In response to Wednesday’s rocket barrage, the heaviest since an eight day conflict between Israel and Gaza militants ended in November 2012, the Israeli military targeted “two terrorist locations” with artillery strikes, according to military spokesman Lt. Col Peter Lerner.
There were nine Israeli airstrikes across Gaza targeting facilities run by the al-Quds Brigades and by the military wing of Hamas, the anti-Israeli Islamist movement that has governed the densely populated coastal strip since 2007. Although Hamas was not involved in the rocket attacks, Israel holds the militant group responsible for all rocket fire that emanates from Gaza.
Tensions between Hamas and Israel escalated when the Israeli military said it had seized a Panamanian flagged vessel off the coast of Sudan carrying dozens of Syrian-made M-302 rockets destined for Palestinian militants in Gaza.

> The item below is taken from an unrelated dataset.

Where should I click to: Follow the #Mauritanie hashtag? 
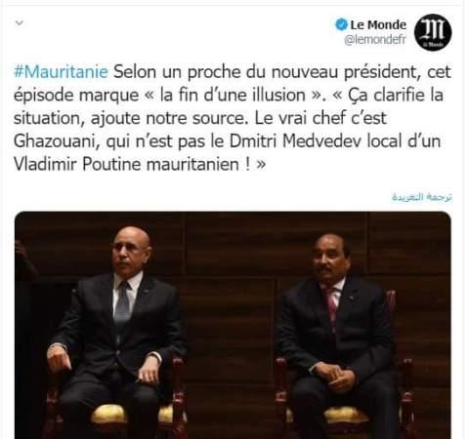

Israel accused its longtime nemesis Iran of orchestrating the weapons shipment, which it had been tracking for months as it made its way from Damascus to Tehran and then onto a boat bound for the Port of Sudan. Hamas denied any connection to the shipment, with a spokesman for the armed Islamist group characterizing the Israeli accusations about Iranian weapons shipments to Gaza as a “silly joke.”

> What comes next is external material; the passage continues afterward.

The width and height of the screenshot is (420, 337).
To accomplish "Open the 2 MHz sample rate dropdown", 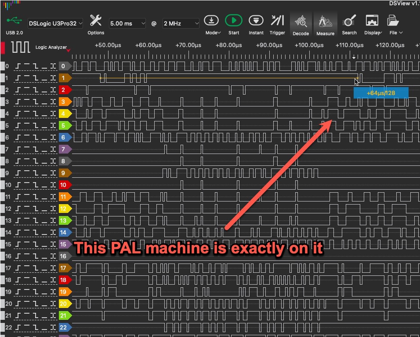I will [x=181, y=23].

Israel captured the Gaza Strip (along with the Sinai Peninsula) from Egypt in the 1967 Six Day War, when it also seized control of the Golan Heights from Syria, and the West Bank and East Jerusalem from Jordan. Israel returned the Sinai Peninsula to Egypt in 1982 and unilaterally withdrew from Gaza in 2005, but continues to occupy the West Bank and East Jerusalem, home to more than 100 Jewish settlements that are viewed as illegal under international law. In 2007, Hamas took over Gaza after beating Palestinian Authority security forces dominated by Fatah, the secular Palestinian faction supported by the west, in a brief war.